Generale ci può indicare la data esatta della consegna delle medaglie ai soldati indiani?
«Martedì 27 marzo. Quale comandante di Unifil, presenzio a tutte le cerimonie di consegna dell'onorificenza Onu per la partecipazione dei contingenti alla missione».
Ci spiega cosa rappresenta questo riconoscimento?
«È una medaglia di partecipazione. Dopo 90 giorni di servizio nella missione (in Libano ndr) viene conferita la medaglia commemorativa Onu».
Lei porta il basco blu ma indossa la divisa italiana, come Latorre e Girone. Non pensa che sarebbe stato meglio congelare i rapporti con i soldati indiani dato che i nostri marò erano, e sono, detenuti illegalmente nel loro Paese?
«Come capo missione e comandante della forza militare Unifil, indosso la divisa dell'Onu. Nel gennaio 2011 ho ricevuto la nomina dal Segretario generale dell'Onu per guidare la missione, alla quale partecipano circa 12.000 caschi blu provenienti da 37 Paesi e circa 1.000 funzionari internazionali. Per me, comandante di un contingente multinazionale, sono tutti Caschi Blu. La presenza di tante e diverse nazionalità per la missione è un valore aggiunto, non un limite».
Non era meglio mandare alla cerimonia del battaglione indiano un suo vice di altra nazionalità?
«In una missione di pace e in un contesto internazionale Onu, non ci sono dinamiche o agende nazionali. La natura del nostro impegno deve rimanere imparziale e al di sopra delle parti per riuscire a mantenere la pace e stabilità nel sud del Libano. Questo è quello che stiamo facendo e con successo grazie a tutti i circa 12.000 Caschi Blu. Sottolineo tutti.
Da Roma non ha mai ricevuto indicazioni sul comportamento da tenere con gli indiani?
«Nel mio ruolo di comandante della missione Onu ricevo indicazioni solo dalla sede centrale delle Nazioni Unite a New York e dal segretario generale Ban Ki Moon».
Nel suo staff c'è un importante funzionario civile di origine indiana. Non pensa, anche in questo caso, che sarebbe meglio congelare i rapporti per dare un segnale forte e chiaro a Delhi?
«È assolutamente imperativo distinguere: una cosa è la missione che ho il privilegio di comandare, altra è la vicenda dei due sottufficiali trattenuti in India, che seguo con attenzione e partecipazione ma che non può e non deve avere riflessi su Unifil. Diversamente, comprometteremmo il buon esito della missione e, probabilmente, anche la situazione di Massimiliano e Salvatore, che invece vogliamo rivedere in patria quanto prima».

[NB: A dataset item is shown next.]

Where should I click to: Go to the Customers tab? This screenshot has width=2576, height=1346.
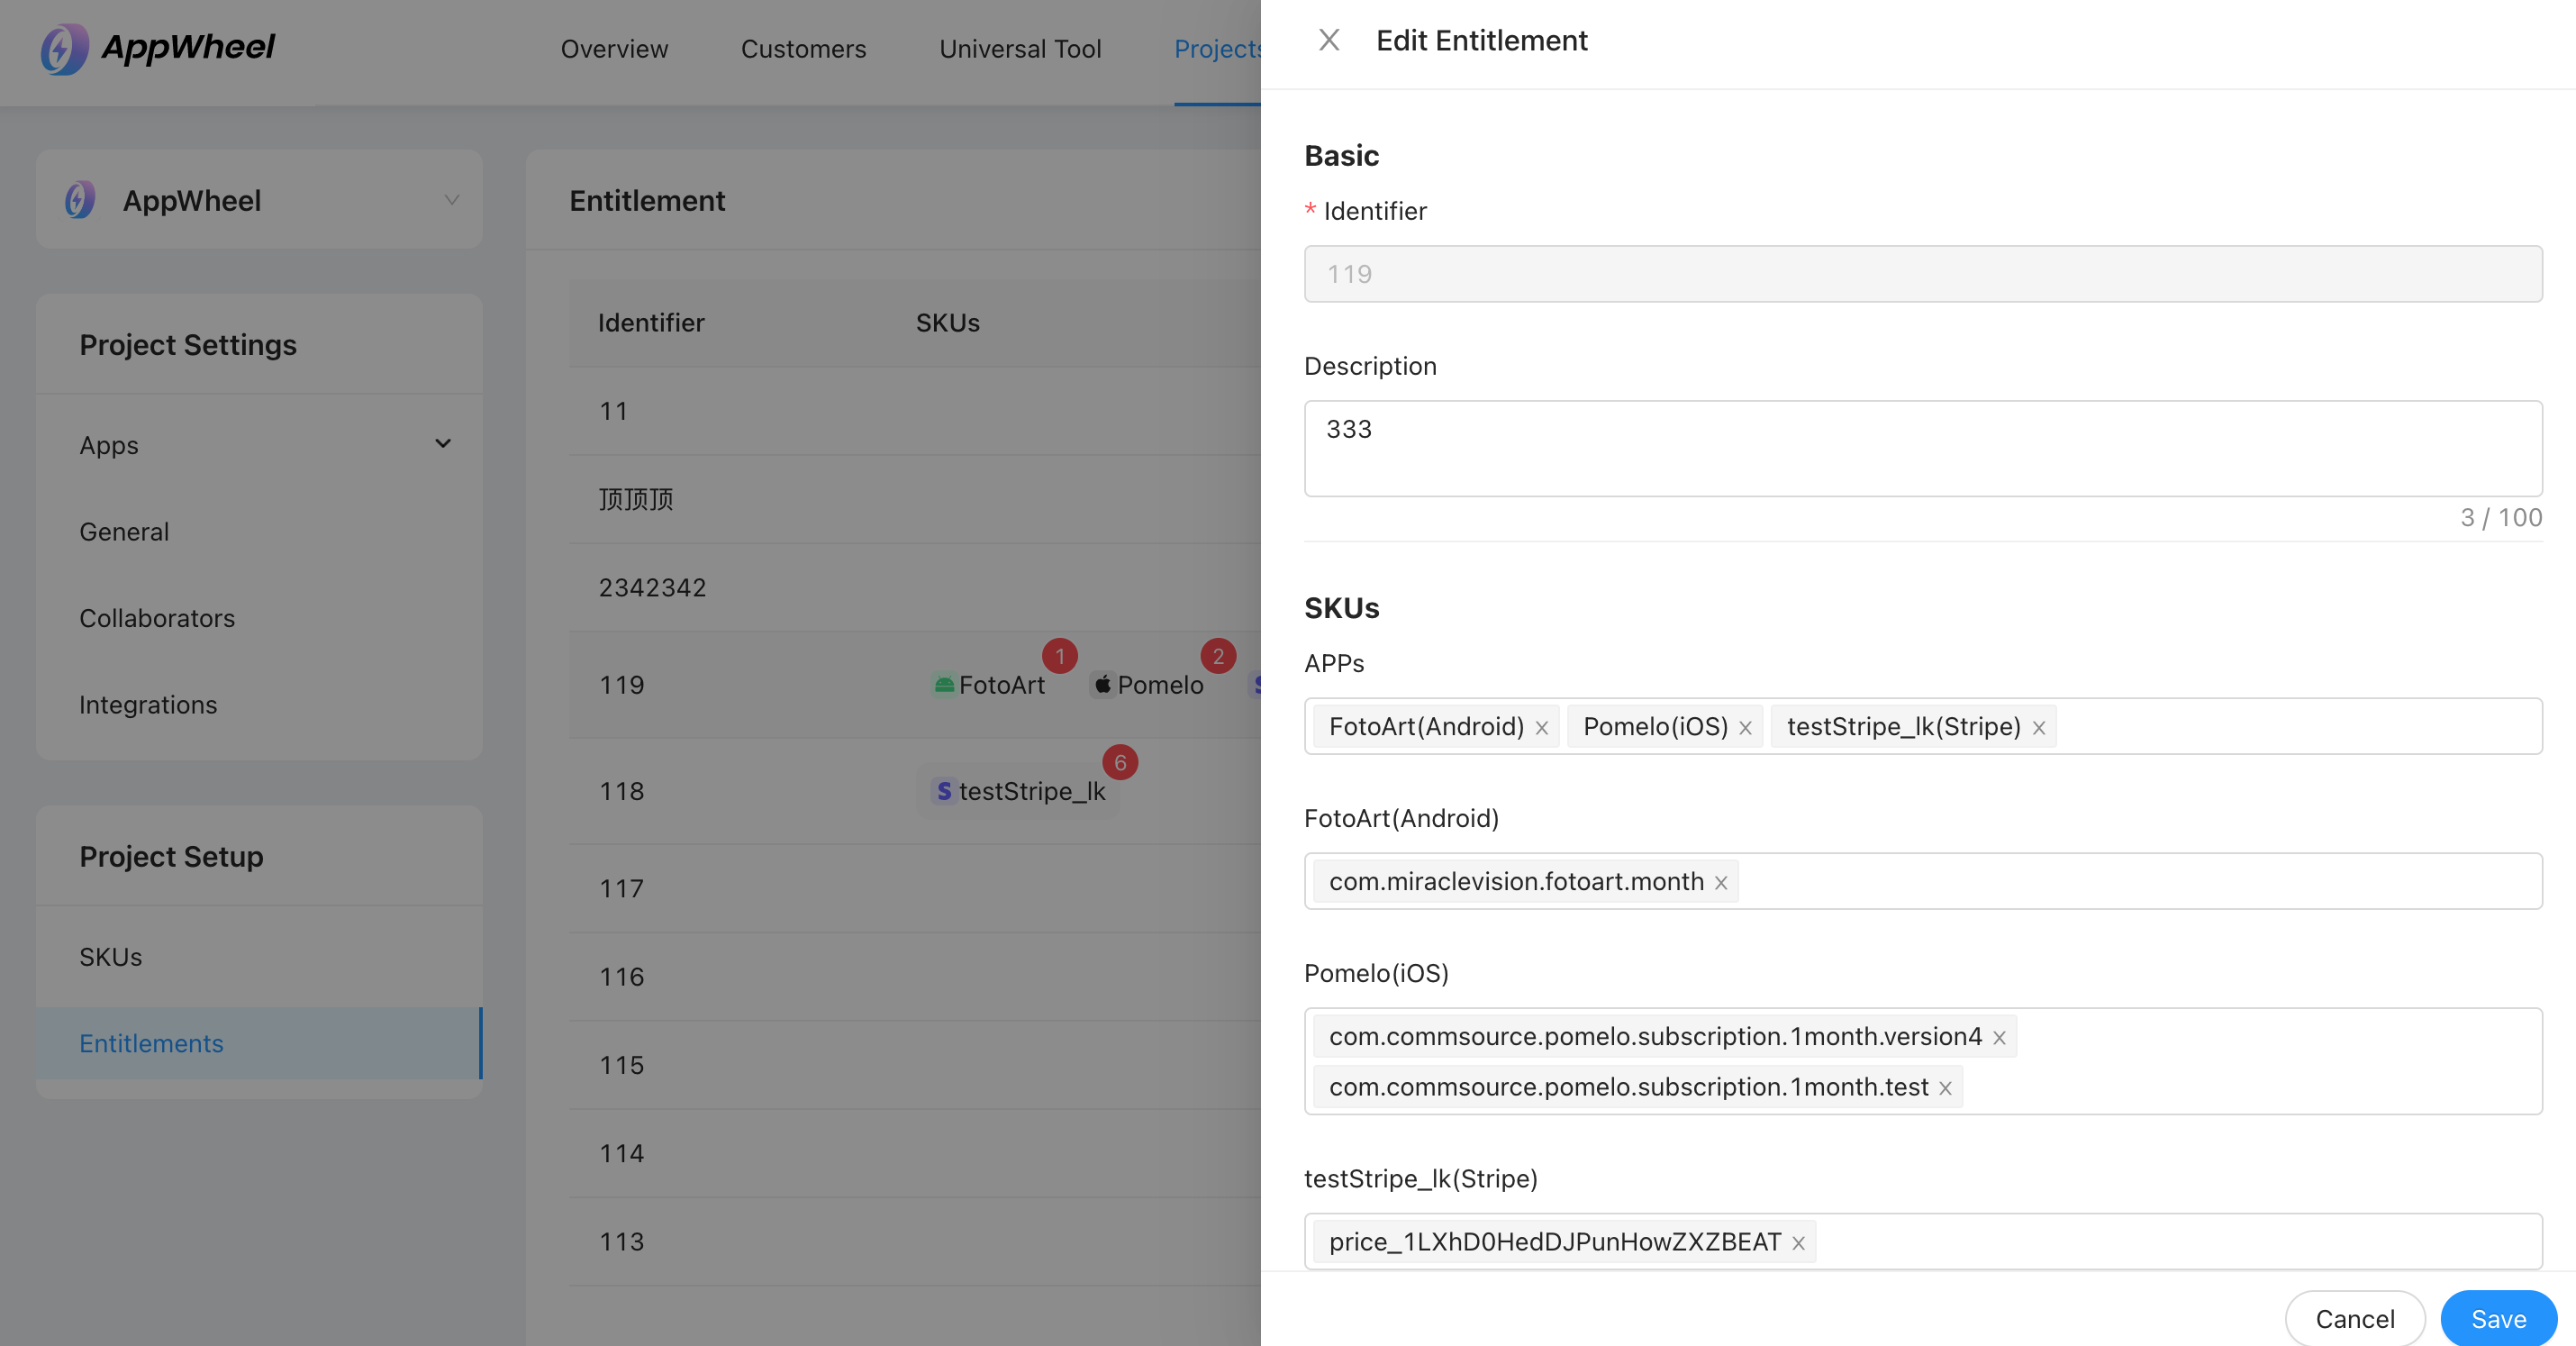(803, 49)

Sul Giornale abbiamo proposto, in aggiunta alla linea morbida del governo, varie opzioni, compreso il ritiro dal Libano per ottenere il rilascio dei fucilieri di marina. Che cosa ne pensa?
«Lei propone una misura di tenore politico e di ambito nazionale. Quale militare, per di più investito di un comando multinazionale, sono la persona meno titolata a dare valutazioni su questa materia».
Come giudica l'incredibile caso dei marò che si trascina da 10 mesi?
«Personalmente ho piena fiducia nelle azioni intraprese dal nostro governo».
Quanti sono fra civili e militari gli indiani della missione Unifil?
«La componente indiana di civili e militari è di circa 900 unità. Il successo della missione è anche opera loro».